17 April 2008

The Listener joins the climate change denial industry

The Listener (that's the New Zealand Listener) has terminated Dave Hansford's Ecologic column after he published a piece critical of the New Zealand Climate Science Coalition (who, despite their name, are New Zealand's main association of climate change deniers) and exposed their dependence on the US backers and funders of the climate change denial industry - an industry with strong and documented links with both the tobacco industry, which pioneered the tactics the climate change denial industry now uses, and with oil companies, notably Exxon Mobil.

Not too many years ago, the Listener was a bastion of independent journalism, and a welcome counterweight to the heavily right-wing bias of the New Zealand newspaper industry. However, editor Pamela Stirling has back-pedalled furiously since she took over, turning the magazine into little more than New Idea with added TV listings. The only two remaining reasons to read it have been the Arts, Books & Music section, which is still excellent, and Dave Hansford's column. I haven't always agreed with what he's written, but each week, he's come up with intelligent, well-researched, focused environmental journalism.
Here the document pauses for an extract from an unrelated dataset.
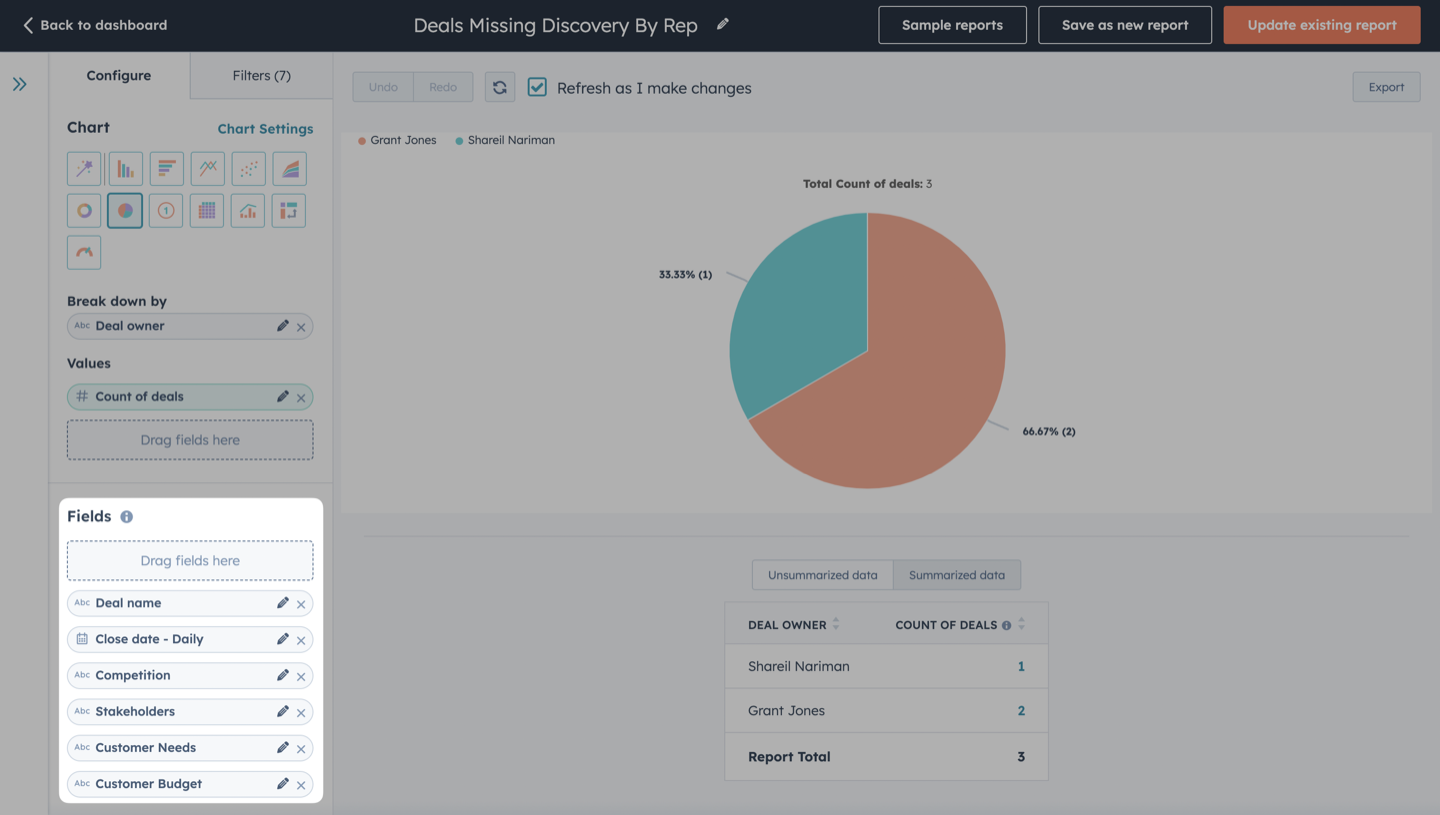Sort by Deal Owner column arrows

coord(836,624)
So what did the Listener editor do when the local climate change deniers got their sugar daddies in the US to write angry letters to the Listener and issue threats? Did she back her columnist?

Like hell she did. First of all, she allowed the deniers, whose scientific credentials have been amply debunked in places such as Real Climate, extensive space for a "rebuttal", and then she terminated the Ecologic column.
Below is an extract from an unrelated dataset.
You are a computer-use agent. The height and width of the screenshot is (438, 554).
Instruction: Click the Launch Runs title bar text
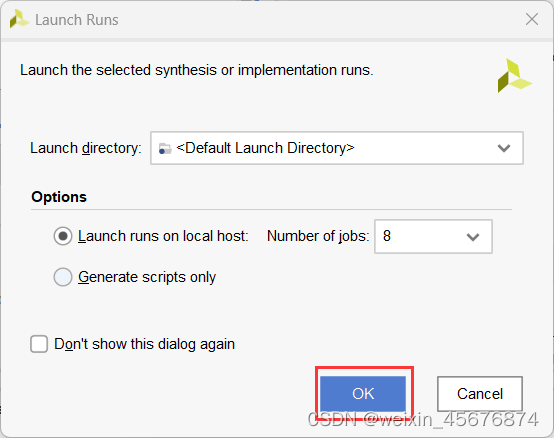point(77,20)
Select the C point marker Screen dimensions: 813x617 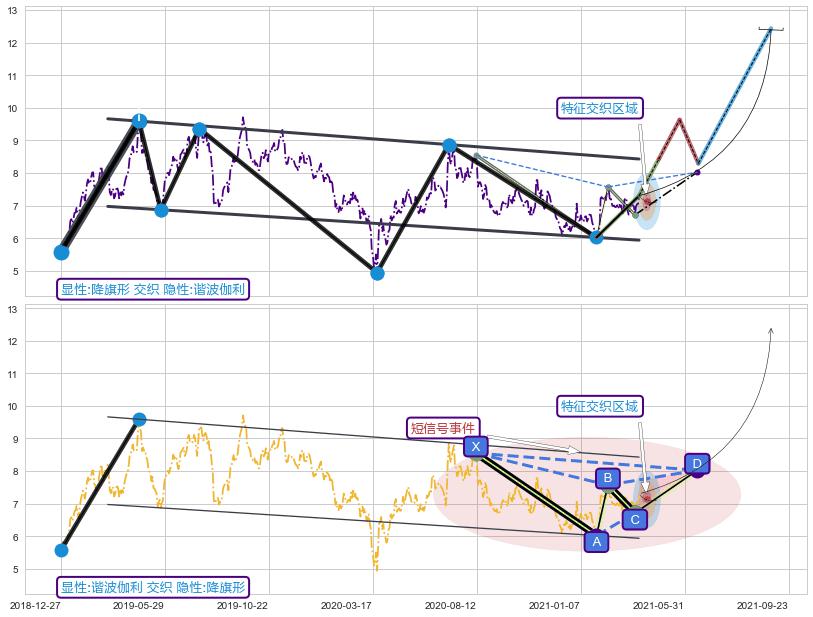click(634, 519)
Flushed with this success, who knows who the climate change denial industry will go after next? When the streets of Wellington and Auckland are flooded with seawater, they'll still be claiming it's due to sunspots or urban heat islands. I only hope they all own expensive coastal properties.

Meanwhile, the Listener will doubtless continue on its merry way rightward and downward. These days, I prefer the TV Guide. At least it's honest about what it's doing.

5 comments:

Anonymous said...

Excellent post, thanks!

Kay Cooke said...

Well said - I have thought it no better than a New Idea for some time now. And like you, I just read the Arts, Books (and poem if there is one.) It takes me all of fifteen minutes - often while I'm standing in the queue at the supermarket.
My husband reads more of it. But then he's not particularly interested in the Arts or Books, more current events.
There is a gap now for s weekly literary mag. do you not think?

Tim Jones said...

And the poem, indeed!

A weekly literary magazine would be great, but it would need someone/some group with deep pockets, a strong commitment to literature, and enormous patience to fund and sustain it.

Would an online version have a better chance of survival, I wonder?

Edwin said...

Nice post, Tim. Can't say I'm a Listener fan, having read several articles of complete nothingness of late. This just nails the coffin to the yard arm and makes me so mad I mix my metaphors.

Harvey Molloy said...

Thanks for this Tim as I wasn't aware of any of this until I came to your site. I am a Listener reader and I'm perturbed at the sudden dropping of Ecologic: a column I was reading in the magazine and which I took as a sign that The Listener knew that we wanted a column dedicated to environmental issues.